Direction 1: In the passage about the Nepal protest performance, what did Ashmina paint on the street to mark the ban on public gatherings?
# start of Page extract
The performance began with Ashmina and her collaborator, Sunil Pokharel, sitting silently at the central clock tower (Ghanta Ghar) and tearing books as ink dripped onto their faces from above. A painted image of the national clock tower, broken, lay in front of them on the street. “The time of the nation had come to a standstill,” wrote journalist Sanjeev Uprety (2004). Some of A Happening’s power came from it being staged during the 2004 governmental ban on public gatherings in certain places, including, due to its symbolic significance, in front of Democracy Wall. Ashmina marked this fact by painting a “no entry” symbol on the street. Contrary to other protests, this one was not interrupted by police vans and arrests. Uprety (2004) reported a police officer commenting that “if all of the political protests were this peaceful, [police] wouldn’t have to fire tear gas and plastic bullets.” Perhaps because A Happening was understood as art that made no specific political demands, police and army personnel complied with Ashmina’s request not to carry out arrests.
Ashmina’s strategic use of silence and black clothing echoed prior political protests and demonstrations in Nepal. In Nepal and other parts of South Asia, black signifies protest, often silent protests that draw attention to the perceived darkness of a regime. During the teachers’ strike of 1984 and 1985, for example, teachers wore black armbands and went to their classrooms but refused to speak, hoping to move their employers to action while also remaining respectful of the lines of hierarchy (Burghart 1996, 310–11). Several years later, activists in the 1990 People’s Movement used tactics of provocative silence not only to rebuke the government but also to oppose and dramatize government censorship. Increasingly, journalists or activists explained their silence directly. In 1990, more than two hundred writers and artists staged a silent gathering in front of Tri-Chandra College—in the same location where Ashmina performed A Happening—with black scarves tied around their faces.13 Journalists and media personnel staged a similar protest fifteen years later after the government had raided an FM radio station, dramatically representing the condition of silence they found themselves in. Even the nonauditory media of newspapers invoked a metaphorical silence. In March 1990, a blank editorial page in the weekly Nepali Āwāj (Nepali Voice) was appended with a short explanation of its emptiness: “To oppose the arrests of around forty journalists and other professionals from all over the country.”
# end of Page extract
# start of Raw data
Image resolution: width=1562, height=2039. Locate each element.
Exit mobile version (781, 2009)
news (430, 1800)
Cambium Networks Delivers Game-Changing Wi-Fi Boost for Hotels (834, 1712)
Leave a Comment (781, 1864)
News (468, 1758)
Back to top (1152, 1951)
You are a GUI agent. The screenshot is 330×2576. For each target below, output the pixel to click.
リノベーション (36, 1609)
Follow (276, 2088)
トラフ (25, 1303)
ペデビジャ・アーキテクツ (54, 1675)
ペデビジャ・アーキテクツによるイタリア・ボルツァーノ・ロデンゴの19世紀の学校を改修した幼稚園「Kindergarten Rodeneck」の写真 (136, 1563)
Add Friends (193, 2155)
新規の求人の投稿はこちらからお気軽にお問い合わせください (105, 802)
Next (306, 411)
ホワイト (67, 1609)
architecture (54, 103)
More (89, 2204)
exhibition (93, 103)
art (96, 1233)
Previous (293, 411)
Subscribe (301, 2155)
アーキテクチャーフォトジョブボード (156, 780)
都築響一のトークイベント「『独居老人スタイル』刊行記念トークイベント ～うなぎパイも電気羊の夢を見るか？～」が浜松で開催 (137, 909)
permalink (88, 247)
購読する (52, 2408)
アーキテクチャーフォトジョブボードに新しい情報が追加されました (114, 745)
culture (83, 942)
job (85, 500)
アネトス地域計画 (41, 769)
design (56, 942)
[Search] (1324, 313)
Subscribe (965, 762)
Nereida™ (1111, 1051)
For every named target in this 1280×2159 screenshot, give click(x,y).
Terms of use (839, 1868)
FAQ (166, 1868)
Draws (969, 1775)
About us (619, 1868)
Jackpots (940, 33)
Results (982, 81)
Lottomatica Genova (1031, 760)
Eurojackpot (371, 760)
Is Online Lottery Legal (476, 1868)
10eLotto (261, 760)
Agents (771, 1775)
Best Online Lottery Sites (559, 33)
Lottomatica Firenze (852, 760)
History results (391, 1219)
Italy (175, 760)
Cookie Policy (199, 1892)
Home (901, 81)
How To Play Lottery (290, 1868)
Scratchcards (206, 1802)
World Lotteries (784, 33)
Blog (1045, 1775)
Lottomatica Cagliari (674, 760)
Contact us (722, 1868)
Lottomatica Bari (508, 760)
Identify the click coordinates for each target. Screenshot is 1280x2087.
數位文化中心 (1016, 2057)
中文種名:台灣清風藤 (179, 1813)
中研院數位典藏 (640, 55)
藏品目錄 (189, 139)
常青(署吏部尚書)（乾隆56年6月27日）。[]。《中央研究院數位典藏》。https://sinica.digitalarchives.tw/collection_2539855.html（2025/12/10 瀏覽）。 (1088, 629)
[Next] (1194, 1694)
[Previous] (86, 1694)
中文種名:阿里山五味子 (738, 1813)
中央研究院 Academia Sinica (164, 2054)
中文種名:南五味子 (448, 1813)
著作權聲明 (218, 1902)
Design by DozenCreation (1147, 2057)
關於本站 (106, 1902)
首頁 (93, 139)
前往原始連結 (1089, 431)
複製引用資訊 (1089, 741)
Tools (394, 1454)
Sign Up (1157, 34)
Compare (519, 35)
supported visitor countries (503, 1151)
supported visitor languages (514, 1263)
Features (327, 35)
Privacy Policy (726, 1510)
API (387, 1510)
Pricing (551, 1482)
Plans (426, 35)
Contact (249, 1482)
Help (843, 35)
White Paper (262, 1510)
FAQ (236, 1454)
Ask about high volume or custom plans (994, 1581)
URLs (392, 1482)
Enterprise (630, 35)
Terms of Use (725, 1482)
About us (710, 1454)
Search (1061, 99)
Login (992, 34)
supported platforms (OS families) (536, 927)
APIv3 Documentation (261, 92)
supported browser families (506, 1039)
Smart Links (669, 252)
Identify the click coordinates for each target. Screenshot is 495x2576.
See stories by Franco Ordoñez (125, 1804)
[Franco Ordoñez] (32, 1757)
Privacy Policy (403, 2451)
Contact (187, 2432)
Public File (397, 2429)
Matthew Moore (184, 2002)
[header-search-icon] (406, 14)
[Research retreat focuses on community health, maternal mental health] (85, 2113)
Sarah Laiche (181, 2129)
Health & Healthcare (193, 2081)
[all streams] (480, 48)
# end of Raw data
Direction 2: Put the records into a numbered list, starting with their first line and continuing through the line with "Lottomatica Bari (508, 760)". Leave out blank lines.

Solution 1: A "no entry" symbol.

Solution 2:
1. Image resolution: width=1562, height=2039. Locate each element.
2. Exit mobile version (781, 2009)
3. news (430, 1800)
4. Cambium Networks Delivers Game-Changing Wi-Fi Boost for Hotels (834, 1712)
5. Leave a Comment (781, 1864)
6. News (468, 1758)
7. Back to top (1152, 1951)
8. You are a GUI agent. The screenshot is 330×2576. For each target below, output the pixel to click.
9. リノベーション (36, 1609)
10. Follow (276, 2088)
11. トラフ (25, 1303)
12. ペデビジャ・アーキテクツ (54, 1675)
13. ペデビジャ・アーキテクツによるイタリア・ボルツァーノ・ロデンゴの19世紀の学校を改修した幼稚園「Kindergarten Rodeneck」の写真 (136, 1563)
14. Add Friends (193, 2155)
15. 新規の求人の投稿はこちらからお気軽にお問い合わせください (105, 802)
16. Next (306, 411)
17. ホワイト (67, 1609)
18. architecture (54, 103)
19. More (89, 2204)
20. exhibition (93, 103)
21. art (96, 1233)
22. Previous (293, 411)
23. Subscribe (301, 2155)
24. アーキテクチャーフォトジョブボード (156, 780)
25. 都築響一のトークイベント「『独居老人スタイル』刊行記念トークイベント ～うなぎパイも電気羊の夢を見るか？～」が浜松で開催 (137, 909)
26. permalink (88, 247)
27. 購読する (52, 2408)
28. アーキテクチャーフォトジョブボードに新しい情報が追加されました (114, 745)
29. culture (83, 942)
30. job (85, 500)
31. アネトス地域計画 (41, 769)
32. design (56, 942)
33. [Search] (1324, 313)
34. Subscribe (965, 762)
35. Nereida™ (1111, 1051)
36. For every named target in this 1280×2159 screenshot, give click(x,y).
37. Terms of use (839, 1868)
38. FAQ (166, 1868)
39. Draws (969, 1775)
40. About us (619, 1868)
41. Jackpots (940, 33)
42. Results (982, 81)
43. Lottomatica Genova (1031, 760)
44. Eurojackpot (371, 760)
45. Is Online Lottery Legal (476, 1868)
46. 10eLotto (261, 760)
47. Agents (771, 1775)
48. Best Online Lottery Sites (559, 33)
49. Lottomatica Firenze (852, 760)
50. History results (391, 1219)
51. Italy (175, 760)
52. Cookie Policy (199, 1892)
53. Home (901, 81)
54. How To Play Lottery (290, 1868)
55. Scratchcards (206, 1802)
56. World Lotteries (784, 33)
57. Blog (1045, 1775)
58. Lottomatica Cagliari (674, 760)
59. Contact us (722, 1868)
60. Lottomatica Bari (508, 760)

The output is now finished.